The next question is how the service will afford this settlement. The government could either make more money available to the NHS or insist that the service funds the increase from existing budgets, meaning a reduction in spending on other areas. Health secretary Steve Barclay has said that “[this pay deal] will not come from patient-facing aspects […] we will look at areas of underspend, areas of administrative saving" 23 BBC News, Barclay on NHS pay offer: We listened to union concerns, 16 March, , but relying on the NHS finding further efficiencies, particularly from management and administrative staff, would be counterproductive. The NHS is already struggling to recover from the pandemic, with a lack of management resource a key constraint. Enforcing further cuts on this vital part of the workforce would jeopardise the prime minister’s pledge to cut waiting times. 24 Prime Minister's Office, 10 Downing Street and The Rt Hon Rishi Sunak MP, Prime Minister outlines his five key priorities for 2023, 4 January 2023,

Alternatively, the government could provide the NHS with additional funding. The government could achieve this through either higher taxes, or increased borrowing. Another option could be to use some of the £13bn worth of reserves that the chancellor announced in this week’s budget.   

But £13bn of reserves can only stretch so far. This agreement only covers nurses and ambulance workers. Junior doctors have just concluded a 72-hour walk out, causing considerable disruption in the health service, while teachers, rail workers, Tube workers, and civil servants are all undertaking their own industrial action. Unions in those sectors will now be looking to this agreement as a potential blueprint for what could be achieved, and the government has now set a benchmark for what it is willing to offer. But replicating this deal could be costly for the government. We estimate that a similar pay deal with teachers could cost the government as much as £2.4bn in one-off payments and a further £0.7bn in increased pay in the 2023-24 academic year, raising the question over where the money will come from.

And as with the NHS there is little fat to trim in other services’ budgets without risking further declines in performance.

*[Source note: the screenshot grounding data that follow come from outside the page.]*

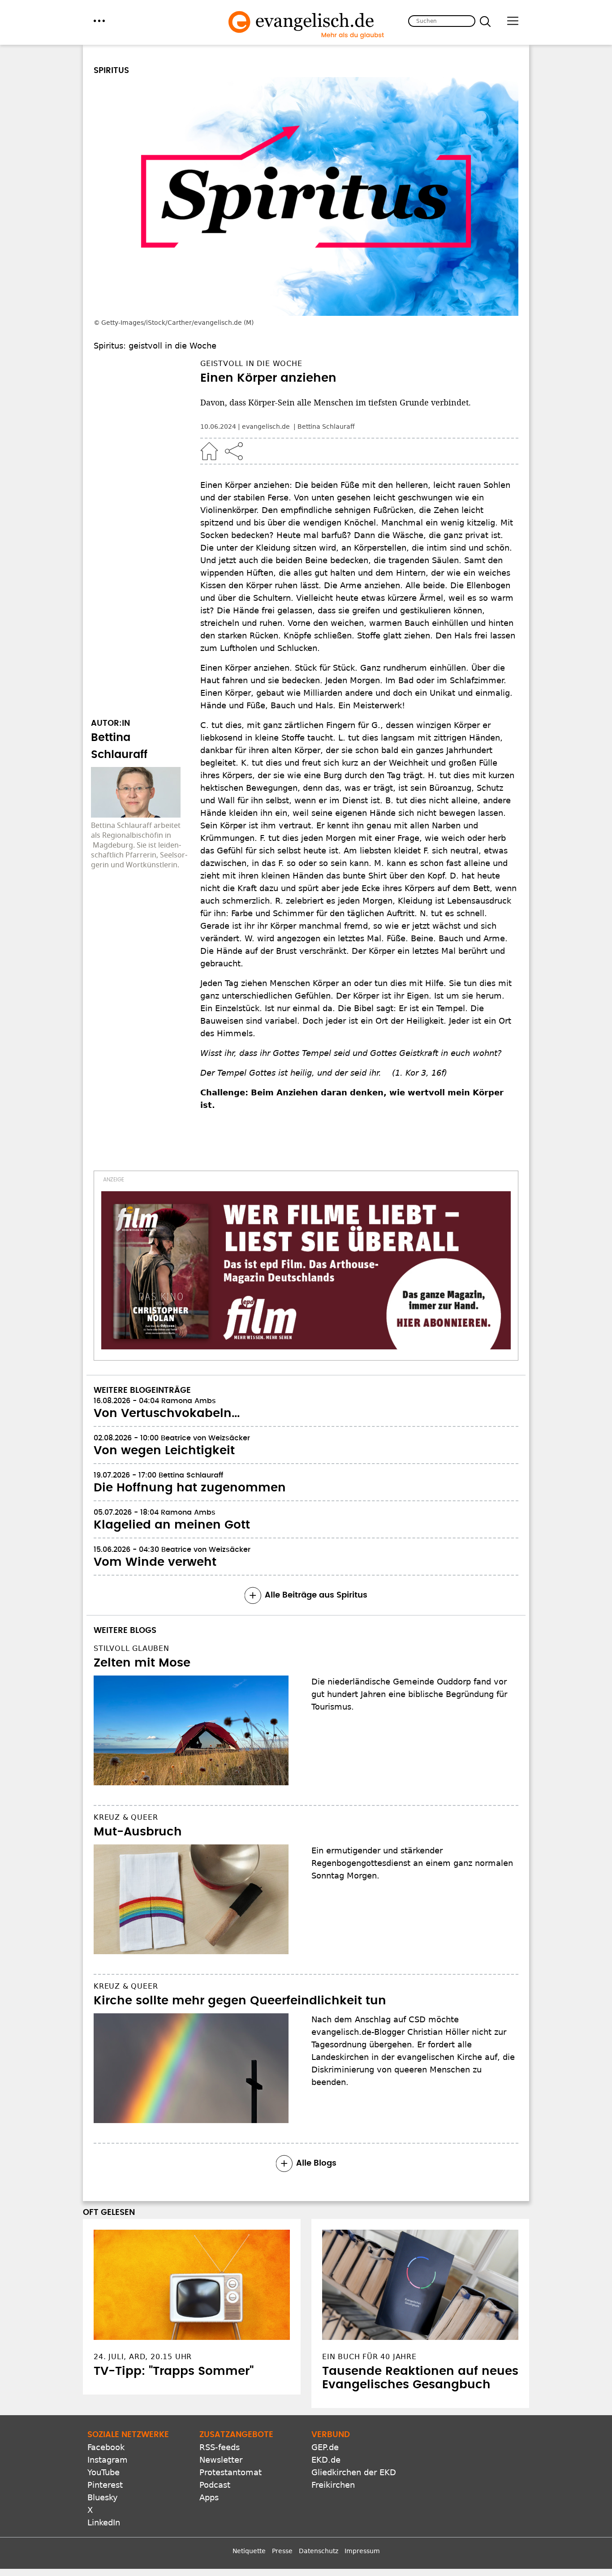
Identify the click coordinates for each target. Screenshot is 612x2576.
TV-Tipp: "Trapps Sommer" (174, 2371)
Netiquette (249, 2550)
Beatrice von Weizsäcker (205, 1438)
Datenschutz (318, 2550)
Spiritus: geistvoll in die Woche (155, 345)
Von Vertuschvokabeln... (167, 1413)
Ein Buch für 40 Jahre (369, 2356)
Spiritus (111, 71)
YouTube (103, 2472)
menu (99, 20)
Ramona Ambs (188, 1400)
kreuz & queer (126, 1817)
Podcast (214, 2485)
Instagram (107, 2459)
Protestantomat (230, 2472)
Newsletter (220, 2459)
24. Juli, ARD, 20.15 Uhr (143, 2356)
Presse (282, 2550)
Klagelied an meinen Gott (172, 1525)
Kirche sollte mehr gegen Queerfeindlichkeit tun (240, 2001)
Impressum (362, 2550)
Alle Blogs (316, 2163)
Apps (209, 2497)
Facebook (106, 2447)
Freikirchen (333, 2485)
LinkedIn (103, 2522)
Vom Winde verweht (155, 1562)
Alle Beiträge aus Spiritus (316, 1595)
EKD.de (325, 2459)
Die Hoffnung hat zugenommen (190, 1488)
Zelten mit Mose (142, 1663)
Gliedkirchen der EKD (353, 2472)
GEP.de (325, 2447)
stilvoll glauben (131, 1648)
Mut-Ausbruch (138, 1832)
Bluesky (102, 2497)
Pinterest (105, 2485)
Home (209, 451)
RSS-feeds (219, 2447)
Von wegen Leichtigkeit (164, 1450)
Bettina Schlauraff (326, 426)
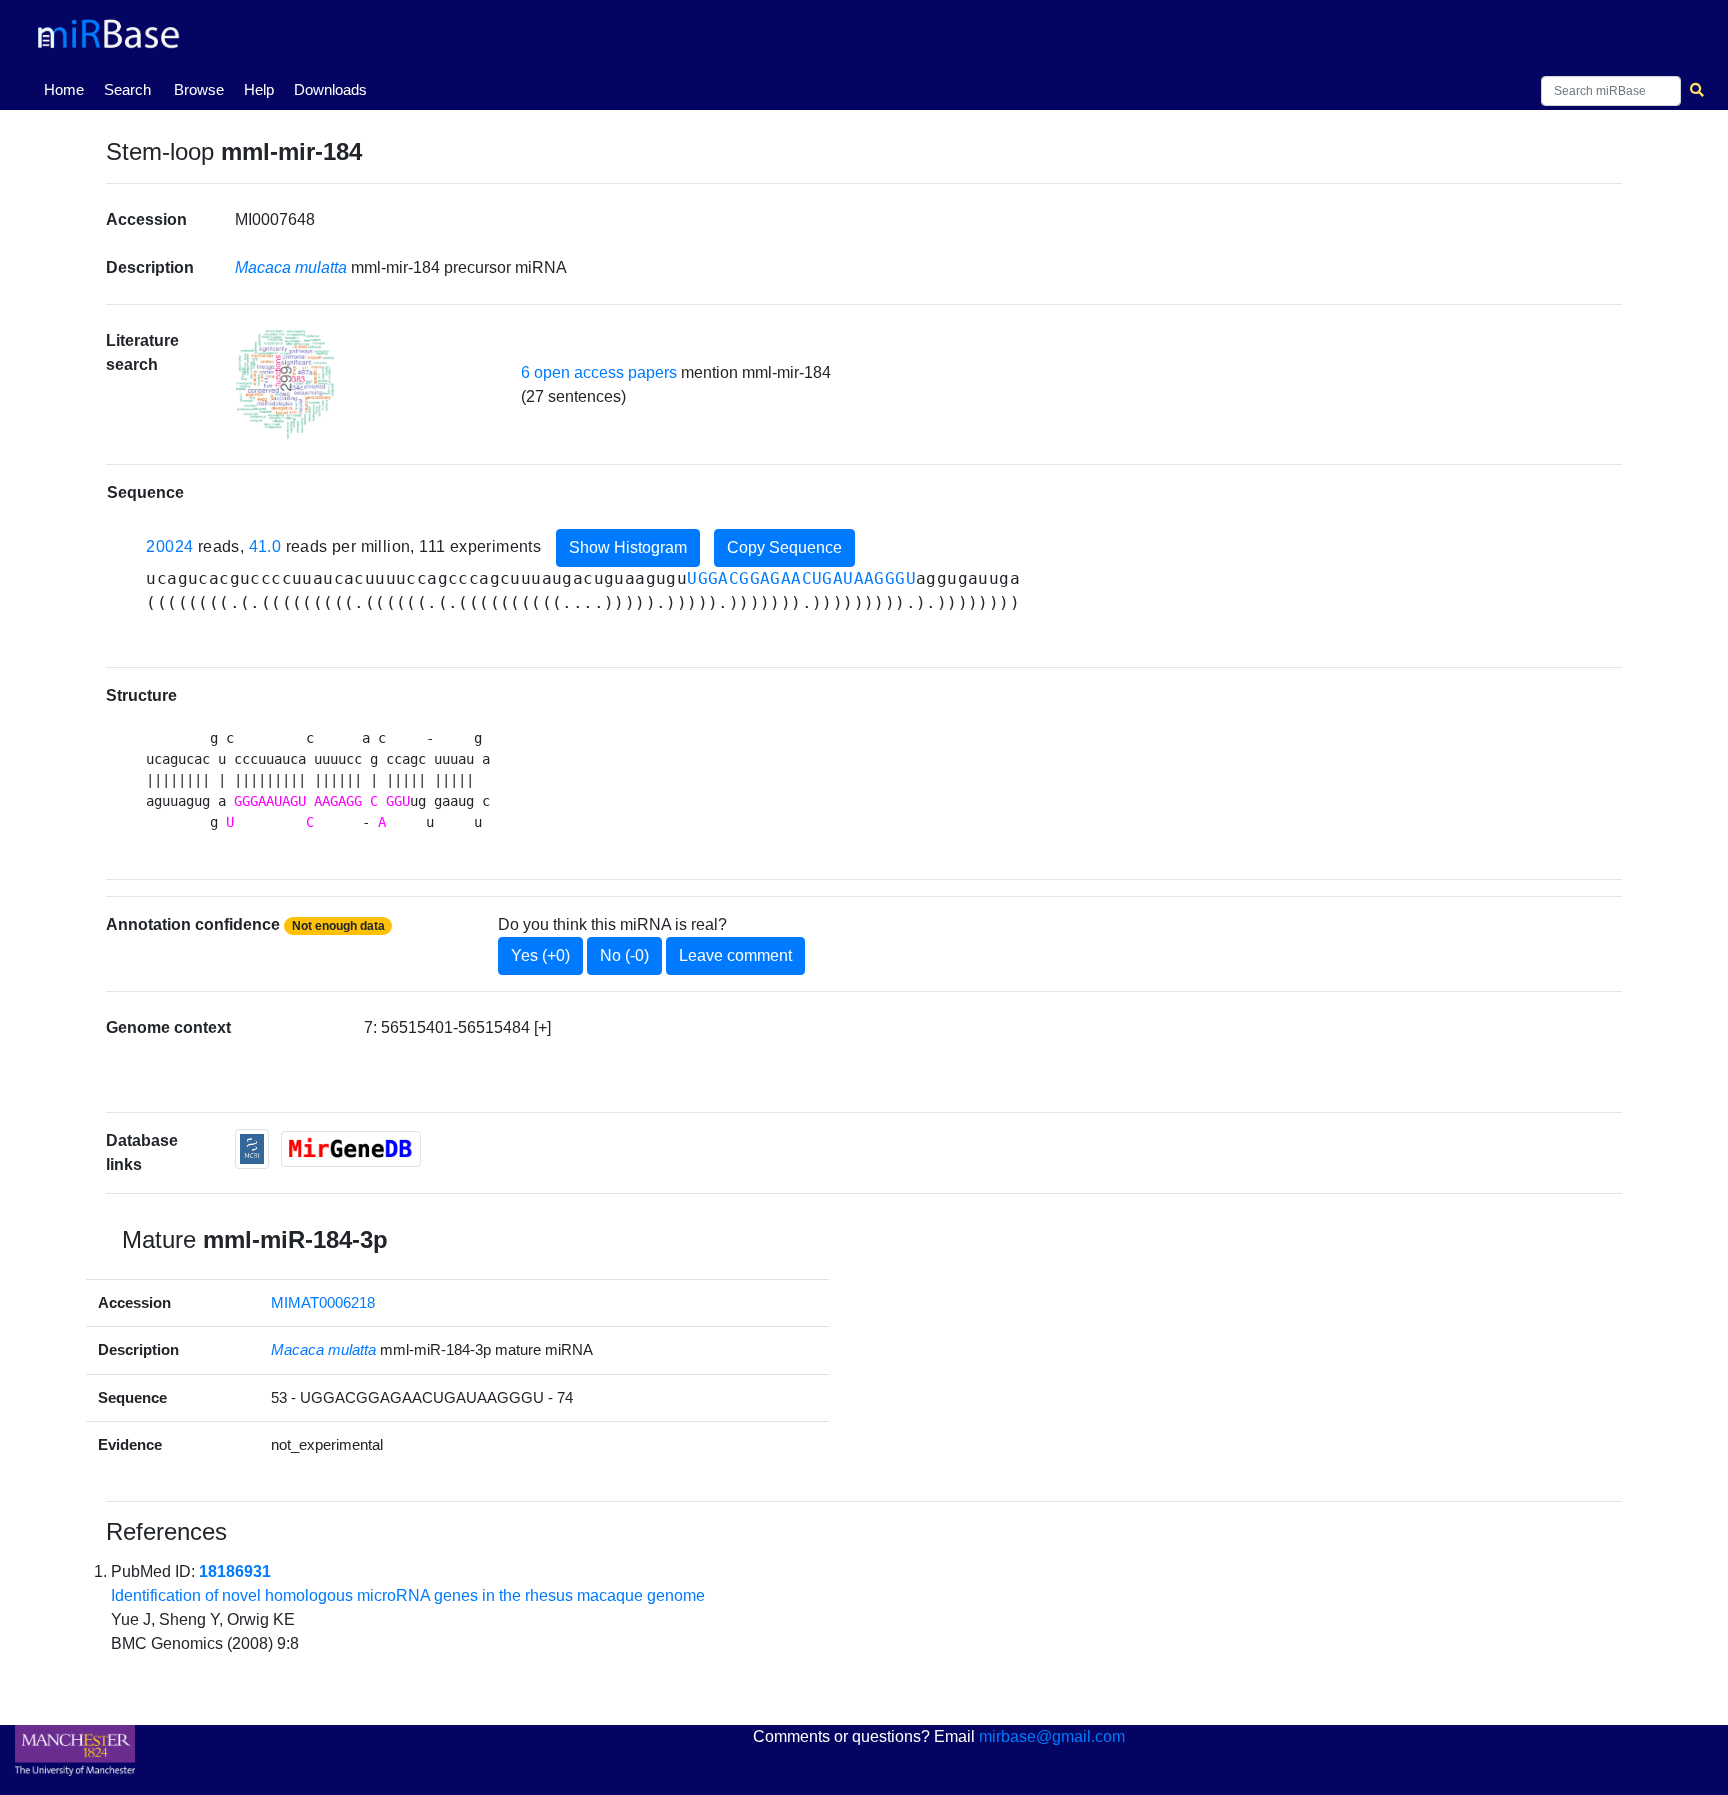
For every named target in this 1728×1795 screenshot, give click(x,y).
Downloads (330, 89)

The government may refuse to make new money available to services now, but experience shows that the government will be forced to top up budgets when performance becomes politically untenable. 

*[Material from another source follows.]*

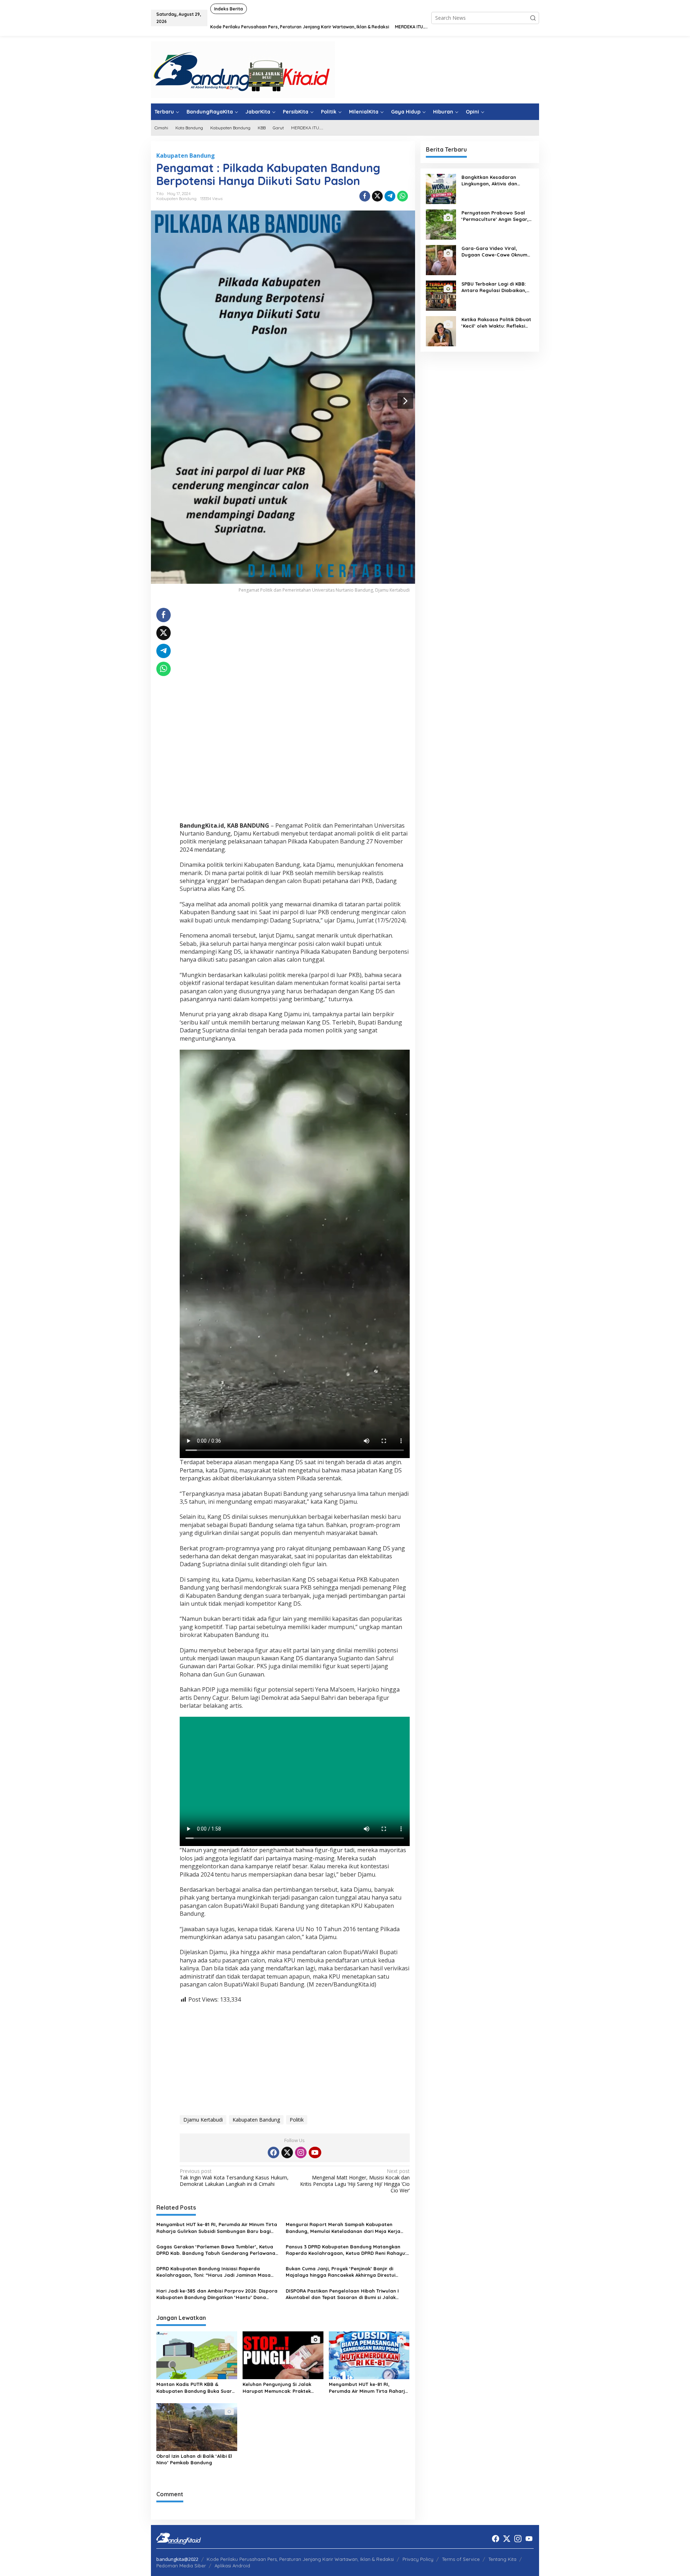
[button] (533, 18)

The government waited too long to settle this dispute

As the IfG has previously noted, the likelihood of resolving industrial action – with the barristers strike last year serving as a prime example – is much higher when the government is willing to negotiate on pay. A resistance to do so has meant more than six months of disruption to a service that is already struggling to return to pre-pandemic levels of performance. Those six months achieved nothing other than arguably contributing to worsening retention in the service and eroding staff goodwill – a resource on which the NHS relies heavily.

A line chart of staff experiences of the NHS between 2018 and 2022. Staff who would recommend the NHS as a place to work and are satisfied with pay have fallen, while staff who often about leaving has risen.

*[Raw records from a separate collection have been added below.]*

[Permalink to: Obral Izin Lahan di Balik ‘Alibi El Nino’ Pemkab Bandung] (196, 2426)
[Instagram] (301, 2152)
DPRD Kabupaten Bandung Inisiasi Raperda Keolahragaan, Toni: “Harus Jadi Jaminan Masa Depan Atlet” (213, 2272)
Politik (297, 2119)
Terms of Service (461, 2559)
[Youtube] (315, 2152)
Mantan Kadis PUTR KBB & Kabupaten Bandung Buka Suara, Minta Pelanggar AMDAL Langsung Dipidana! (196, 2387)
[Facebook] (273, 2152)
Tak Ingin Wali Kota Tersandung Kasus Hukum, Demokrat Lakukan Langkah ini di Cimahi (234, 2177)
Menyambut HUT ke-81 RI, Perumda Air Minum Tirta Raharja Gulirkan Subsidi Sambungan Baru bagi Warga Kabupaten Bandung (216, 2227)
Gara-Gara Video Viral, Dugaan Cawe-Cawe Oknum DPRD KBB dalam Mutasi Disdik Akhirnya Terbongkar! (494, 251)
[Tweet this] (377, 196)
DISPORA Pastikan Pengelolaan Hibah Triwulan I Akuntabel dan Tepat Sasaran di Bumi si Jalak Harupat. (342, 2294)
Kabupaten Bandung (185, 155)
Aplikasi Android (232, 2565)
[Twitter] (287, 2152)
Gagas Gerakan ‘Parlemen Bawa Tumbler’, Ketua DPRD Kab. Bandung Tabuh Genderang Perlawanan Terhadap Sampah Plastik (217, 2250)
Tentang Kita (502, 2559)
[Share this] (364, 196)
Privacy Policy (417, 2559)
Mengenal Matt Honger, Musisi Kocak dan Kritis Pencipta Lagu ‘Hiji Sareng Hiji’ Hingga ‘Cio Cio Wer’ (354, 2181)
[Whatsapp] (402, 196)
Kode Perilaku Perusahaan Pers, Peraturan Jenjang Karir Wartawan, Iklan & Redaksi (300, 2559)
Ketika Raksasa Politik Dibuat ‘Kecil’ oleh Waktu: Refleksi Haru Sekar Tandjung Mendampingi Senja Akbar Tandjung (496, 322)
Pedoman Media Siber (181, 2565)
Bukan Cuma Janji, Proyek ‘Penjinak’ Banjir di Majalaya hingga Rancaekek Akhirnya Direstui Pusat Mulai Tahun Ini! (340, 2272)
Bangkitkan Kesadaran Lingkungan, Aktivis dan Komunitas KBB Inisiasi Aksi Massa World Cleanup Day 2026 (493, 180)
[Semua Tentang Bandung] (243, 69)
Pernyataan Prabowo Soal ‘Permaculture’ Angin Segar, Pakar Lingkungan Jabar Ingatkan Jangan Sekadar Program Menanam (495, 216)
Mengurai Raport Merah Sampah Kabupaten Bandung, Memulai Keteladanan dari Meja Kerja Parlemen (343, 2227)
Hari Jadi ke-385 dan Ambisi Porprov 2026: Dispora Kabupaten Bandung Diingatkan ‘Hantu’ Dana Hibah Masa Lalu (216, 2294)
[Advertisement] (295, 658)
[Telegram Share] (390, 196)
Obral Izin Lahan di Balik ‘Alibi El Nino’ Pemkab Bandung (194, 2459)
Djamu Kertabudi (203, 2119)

If the pay deal is accepted, this might enable a reset in the government’s approach to other industrial disputes. It would be in the best interests of the public, as well as the government’s own political interests, if it could foster a more constructive relationship with unions and the workers they represent. The government may claim that its hardline approach paid off, but the six months of damage it has caused is surely not a price worth paying.